◆ REQUIREMENTS
- A) Rewrite the stretch of the wellness discussion post from "Updated on May" through "of wellness today.", putting "well-being" in place of "wellness".
- B) Write the next part of the post about Prohibition and wellness, starting after its last sentence.

◆ PAGE EXCERPT
Updated on May 27, 2017

Scholarly Discussion: Based on what you have learned in the course so far, discuss a specific work of art or a historical event with regard to its relationship to wellness. Share a link and/or summarize your topic so that we all have enough information to understand your discussion even if we are unfamiliar with the artwork or historical event. Discuss how the event or work of art relates to the concept of wellness as defined in this course and how it relates to specific challenges or supports wellness. Finally, explain why you chose the topic and how you think it contributes to our understanding or conceptualization of wellness. When responding to your peers, be sure to provide feedback on how you think their artwork or historical event has impacted the state of wellness today.

There have been many factors throughout history that have in one way or another affected wellness. One particular social practice throughout history that has had a large effect on wellness is alcohol consumption. The first historic event that came to mind when I considered events that had a direct connection to wellness was the prohibition which took place from 1919 to 1933 in the United States of America. The prohibition in the United States of America was enacted because the leaders of the prohibition movement became concerned by the drinking culture that was developing in America; the goal behind the prohibition was to reduce alcohol consumption by eliminating the businesses that manufactured, distributed, and sold alcoholic beverages (Ohio State University, n.d.). The prohibition also inspired many different pieces of art and advertisements as people tried to advocate either for or against the 18th amendment to the U.S. Constitution. The two images I included are both art pieces that were distributed during the prohibition to encourage people away from alcohol. The first image is designed to appeal to a family man as it is based on the idea that by voting against the 18th amendment a person was voting to sacrifice their family to the greed of the alcohol trade. The second image shows a bottle of alcohol dressed as a woman with a flower saying “he loves me, he loves me not” as a man walks away; this advertisement is promoting the idea of giving up alcohol before a person becomes addicted to it.

◆ GIVEN DATA
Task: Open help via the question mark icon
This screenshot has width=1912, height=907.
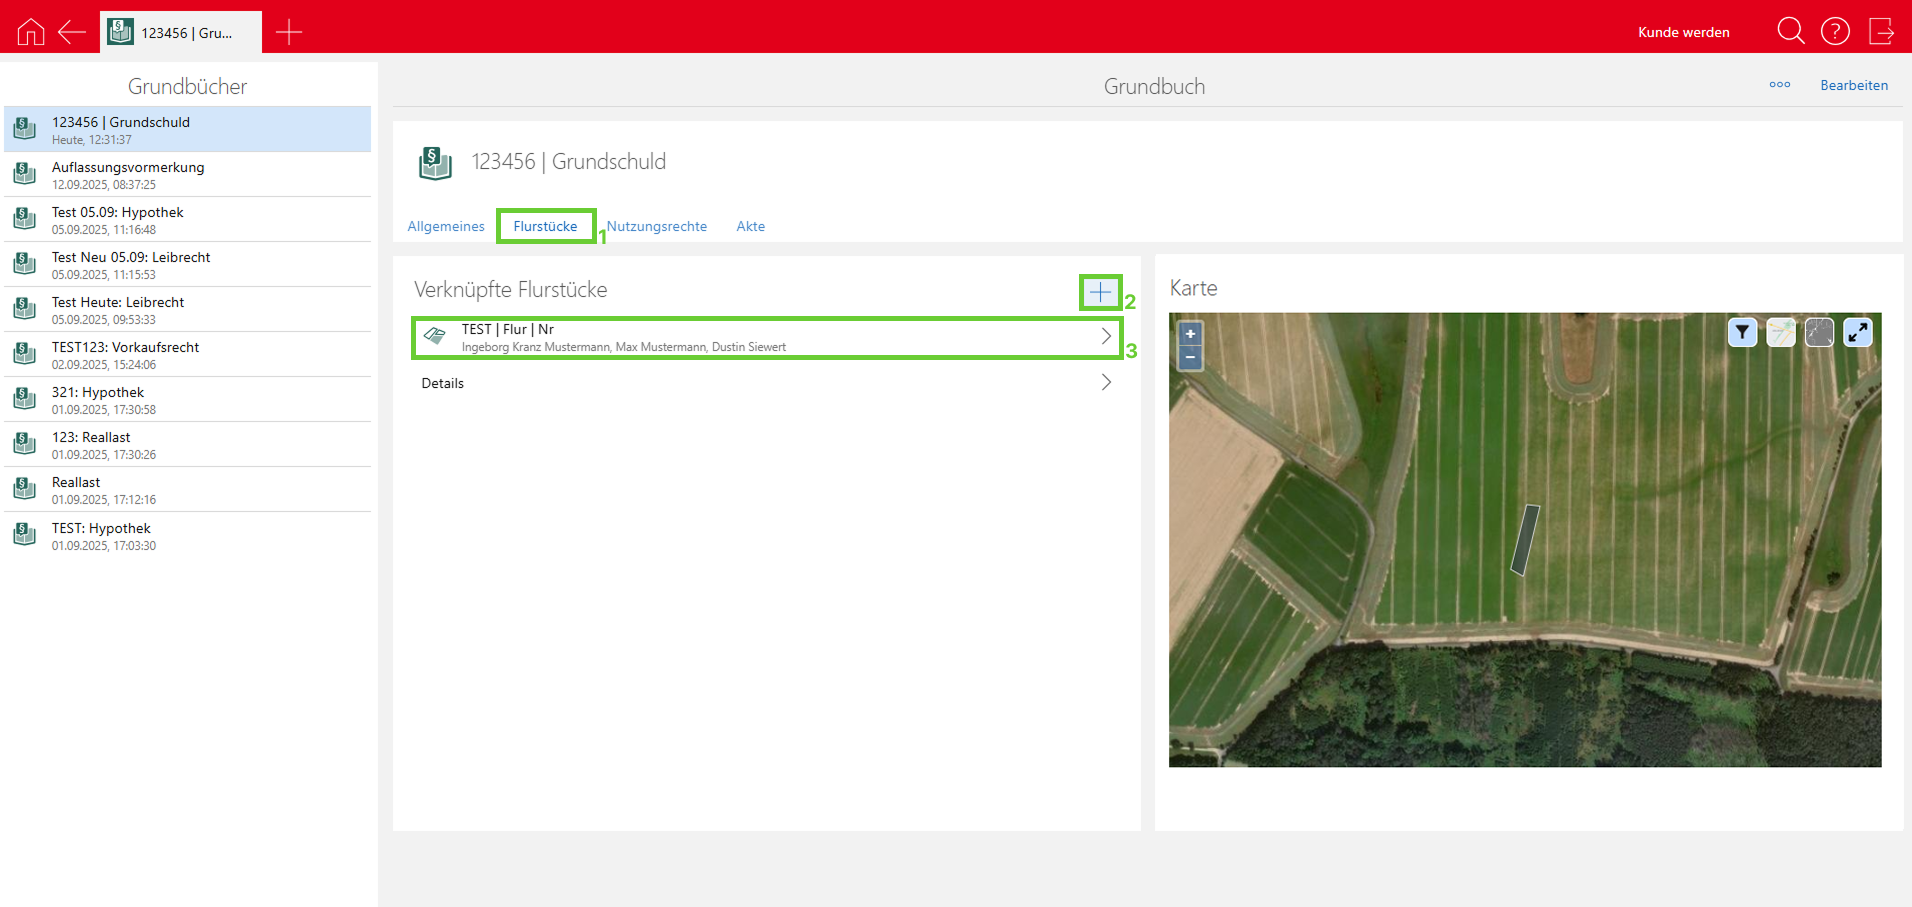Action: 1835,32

◆ OUTPUTS
- A)
Updated on May 27, 2017

Scholarly Discussion: Based on what you have learned in the course so far, discuss a specific work of art or a historical event with regard to its relationship to well-being. Share a link and/or summarize your topic so that we all have enough information to understand your discussion even if we are unfamiliar with the artwork or historical event. Discuss how the event or work of art relates to the concept of well-being as defined in this course and how it relates to specific challenges or supports well-being. Finally, explain why you chose the topic and how you think it contributes to our understanding or conceptualization of well-being. When responding to your peers, be sure to provide feedback on how you think their artwork or historical event has impacted the state of well-being today.

- B)
The prohibition and the art in favor of it directly relates to the financial, emotional, and social dimensions of wellness. The prohibition was directly against alcohol because of the negative effect it had on people as well as the drinking culture it was creating in the United States of America (Ohio State University, n.d.). For instance drinking in excess is costly and can negatively impact a person’s financial wealth, a lack of financial wellness and stability can lead to stress which impacts emotional wellness, and finally having a lack of emotional wellness would affect the way a person interacts with their friends and family in a negative manner which could cause a lack of social wellness (Levine & Reinarman, 2004). During the prohibition people who were willing to give up alcohol, usually those who lived in rural areas, sought guidance from their church when they normally would have turned to alcohol, this led to those people increasing their spiritual wellness in addition to their financial, emotional, and social wellness levels (West's Encyclopedia of American Law, 2005).

References

Levine, H. & Reinarman, C. (2004). Alcohol prohibition and drug prohibition Lessons from alcohol policy

for drug policy. Amsterdam: CEDRO.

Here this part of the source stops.